----- RECORDS SHOWN -----

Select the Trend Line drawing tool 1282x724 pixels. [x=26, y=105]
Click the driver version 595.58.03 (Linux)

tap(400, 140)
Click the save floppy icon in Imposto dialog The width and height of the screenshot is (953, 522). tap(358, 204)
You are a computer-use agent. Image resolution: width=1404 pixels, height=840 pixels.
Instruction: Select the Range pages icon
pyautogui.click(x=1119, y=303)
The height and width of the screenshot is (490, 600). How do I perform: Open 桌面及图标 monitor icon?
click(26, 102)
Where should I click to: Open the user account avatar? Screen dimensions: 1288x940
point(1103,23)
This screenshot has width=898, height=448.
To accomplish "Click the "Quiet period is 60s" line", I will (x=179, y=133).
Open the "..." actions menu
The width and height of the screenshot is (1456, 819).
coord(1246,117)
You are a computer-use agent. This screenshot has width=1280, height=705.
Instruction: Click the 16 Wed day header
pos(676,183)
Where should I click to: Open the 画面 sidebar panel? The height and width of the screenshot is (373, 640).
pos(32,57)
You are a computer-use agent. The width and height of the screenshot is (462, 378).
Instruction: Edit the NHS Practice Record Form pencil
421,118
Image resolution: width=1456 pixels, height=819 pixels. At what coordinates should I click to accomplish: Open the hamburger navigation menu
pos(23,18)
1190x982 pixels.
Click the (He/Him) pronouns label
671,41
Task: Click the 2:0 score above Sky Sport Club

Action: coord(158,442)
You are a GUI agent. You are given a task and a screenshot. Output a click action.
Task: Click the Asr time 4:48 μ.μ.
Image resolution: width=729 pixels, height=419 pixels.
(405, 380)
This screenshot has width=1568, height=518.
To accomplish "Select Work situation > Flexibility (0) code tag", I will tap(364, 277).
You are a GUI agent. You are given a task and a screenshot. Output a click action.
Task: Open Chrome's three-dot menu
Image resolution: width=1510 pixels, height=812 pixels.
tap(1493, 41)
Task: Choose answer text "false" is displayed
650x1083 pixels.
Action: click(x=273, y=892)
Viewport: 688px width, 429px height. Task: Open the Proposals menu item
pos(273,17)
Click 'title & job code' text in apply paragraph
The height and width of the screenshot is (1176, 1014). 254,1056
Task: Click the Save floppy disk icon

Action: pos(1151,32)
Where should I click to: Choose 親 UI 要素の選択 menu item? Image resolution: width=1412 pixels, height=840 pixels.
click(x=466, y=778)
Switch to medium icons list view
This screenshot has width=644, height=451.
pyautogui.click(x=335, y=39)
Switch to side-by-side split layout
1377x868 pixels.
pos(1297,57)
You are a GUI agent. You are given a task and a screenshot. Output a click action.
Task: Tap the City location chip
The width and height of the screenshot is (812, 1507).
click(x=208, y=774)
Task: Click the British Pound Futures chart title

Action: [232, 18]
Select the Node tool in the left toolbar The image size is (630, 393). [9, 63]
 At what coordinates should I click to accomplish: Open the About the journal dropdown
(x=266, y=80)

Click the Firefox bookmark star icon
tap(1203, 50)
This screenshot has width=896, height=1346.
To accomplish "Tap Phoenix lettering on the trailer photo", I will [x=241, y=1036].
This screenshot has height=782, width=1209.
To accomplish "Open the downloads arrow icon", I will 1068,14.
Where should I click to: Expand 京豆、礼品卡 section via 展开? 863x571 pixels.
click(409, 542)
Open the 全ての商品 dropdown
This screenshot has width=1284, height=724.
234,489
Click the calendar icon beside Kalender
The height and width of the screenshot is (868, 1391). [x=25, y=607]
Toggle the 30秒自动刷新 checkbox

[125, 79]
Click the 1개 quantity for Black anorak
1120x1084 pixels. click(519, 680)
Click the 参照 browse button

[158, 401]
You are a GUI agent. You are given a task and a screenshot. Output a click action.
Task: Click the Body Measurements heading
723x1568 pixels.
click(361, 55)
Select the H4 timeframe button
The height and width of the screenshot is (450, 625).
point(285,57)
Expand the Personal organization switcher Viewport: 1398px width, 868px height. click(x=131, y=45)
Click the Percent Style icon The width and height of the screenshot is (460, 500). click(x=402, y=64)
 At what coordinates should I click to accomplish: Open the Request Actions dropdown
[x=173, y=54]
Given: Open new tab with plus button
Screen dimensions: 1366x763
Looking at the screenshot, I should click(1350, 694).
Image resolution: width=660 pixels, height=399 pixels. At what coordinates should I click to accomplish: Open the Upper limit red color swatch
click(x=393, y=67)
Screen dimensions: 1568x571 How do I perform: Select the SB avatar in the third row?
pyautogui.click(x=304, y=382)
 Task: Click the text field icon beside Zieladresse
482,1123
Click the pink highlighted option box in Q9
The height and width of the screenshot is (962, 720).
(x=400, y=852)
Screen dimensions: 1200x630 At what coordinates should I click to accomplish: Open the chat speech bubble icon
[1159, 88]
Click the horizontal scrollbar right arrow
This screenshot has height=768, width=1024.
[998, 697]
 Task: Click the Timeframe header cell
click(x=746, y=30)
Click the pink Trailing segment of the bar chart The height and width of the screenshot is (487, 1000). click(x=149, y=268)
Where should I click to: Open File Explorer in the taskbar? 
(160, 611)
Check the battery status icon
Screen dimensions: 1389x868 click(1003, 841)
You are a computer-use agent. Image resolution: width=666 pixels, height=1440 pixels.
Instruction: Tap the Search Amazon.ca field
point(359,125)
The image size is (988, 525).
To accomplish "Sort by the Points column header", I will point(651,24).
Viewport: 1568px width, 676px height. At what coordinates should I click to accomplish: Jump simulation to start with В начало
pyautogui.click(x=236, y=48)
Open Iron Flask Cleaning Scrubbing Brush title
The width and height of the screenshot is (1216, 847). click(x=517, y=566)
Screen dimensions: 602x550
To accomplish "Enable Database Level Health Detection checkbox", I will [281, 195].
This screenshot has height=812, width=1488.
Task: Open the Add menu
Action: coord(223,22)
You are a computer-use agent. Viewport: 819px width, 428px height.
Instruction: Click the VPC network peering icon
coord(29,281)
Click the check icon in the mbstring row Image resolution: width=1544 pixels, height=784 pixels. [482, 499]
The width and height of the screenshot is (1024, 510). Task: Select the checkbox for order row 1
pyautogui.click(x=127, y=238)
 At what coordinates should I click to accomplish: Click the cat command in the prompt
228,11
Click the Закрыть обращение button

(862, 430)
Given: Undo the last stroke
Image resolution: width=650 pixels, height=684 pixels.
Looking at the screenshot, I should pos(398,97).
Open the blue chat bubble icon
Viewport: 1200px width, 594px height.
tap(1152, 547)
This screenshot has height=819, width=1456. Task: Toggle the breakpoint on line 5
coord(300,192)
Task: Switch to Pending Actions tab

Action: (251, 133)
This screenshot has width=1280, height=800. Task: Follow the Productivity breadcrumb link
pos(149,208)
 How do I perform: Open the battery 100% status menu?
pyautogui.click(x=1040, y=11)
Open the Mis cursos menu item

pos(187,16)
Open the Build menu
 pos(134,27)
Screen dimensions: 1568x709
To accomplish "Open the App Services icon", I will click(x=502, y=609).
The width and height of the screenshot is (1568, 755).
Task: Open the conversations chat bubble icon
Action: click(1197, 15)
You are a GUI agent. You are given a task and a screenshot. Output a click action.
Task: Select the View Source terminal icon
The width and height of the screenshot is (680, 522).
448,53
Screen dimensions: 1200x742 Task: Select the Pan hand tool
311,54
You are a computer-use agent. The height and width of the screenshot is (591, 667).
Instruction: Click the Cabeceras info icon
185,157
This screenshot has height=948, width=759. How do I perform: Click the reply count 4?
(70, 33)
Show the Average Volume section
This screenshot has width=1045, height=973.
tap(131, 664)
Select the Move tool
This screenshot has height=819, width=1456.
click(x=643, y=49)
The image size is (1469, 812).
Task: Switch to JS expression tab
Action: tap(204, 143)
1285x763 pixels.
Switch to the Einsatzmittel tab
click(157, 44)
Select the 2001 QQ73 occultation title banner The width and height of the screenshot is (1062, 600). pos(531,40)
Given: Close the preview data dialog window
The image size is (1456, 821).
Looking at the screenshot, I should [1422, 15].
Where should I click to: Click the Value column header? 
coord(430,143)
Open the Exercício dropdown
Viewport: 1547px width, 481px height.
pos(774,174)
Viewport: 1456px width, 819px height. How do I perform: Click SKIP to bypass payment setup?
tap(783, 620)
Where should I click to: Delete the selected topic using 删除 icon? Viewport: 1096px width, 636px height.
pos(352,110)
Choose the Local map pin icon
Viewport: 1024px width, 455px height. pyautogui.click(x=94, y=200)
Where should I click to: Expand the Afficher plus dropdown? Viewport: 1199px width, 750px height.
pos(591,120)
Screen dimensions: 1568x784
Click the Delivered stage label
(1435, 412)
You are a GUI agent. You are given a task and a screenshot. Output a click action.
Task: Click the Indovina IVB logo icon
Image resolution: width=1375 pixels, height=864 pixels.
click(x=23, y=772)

-----

● **DIRECTIONS FOR THIS TASK**:
Gather every line of the rows above that holds the word "dropdown" and copy each one in full. Case counts.

● **ANSWER TO THIS PROBLEM**:
 At what coordinates should I click to accomplish: Open the About the journal dropdown
Open the 全ての商品 dropdown
 At what coordinates should I click to accomplish: Open the Request Actions dropdown
Open the Exercício dropdown
Where should I click to: Expand the Afficher plus dropdown? Viewport: 1199px width, 750px height.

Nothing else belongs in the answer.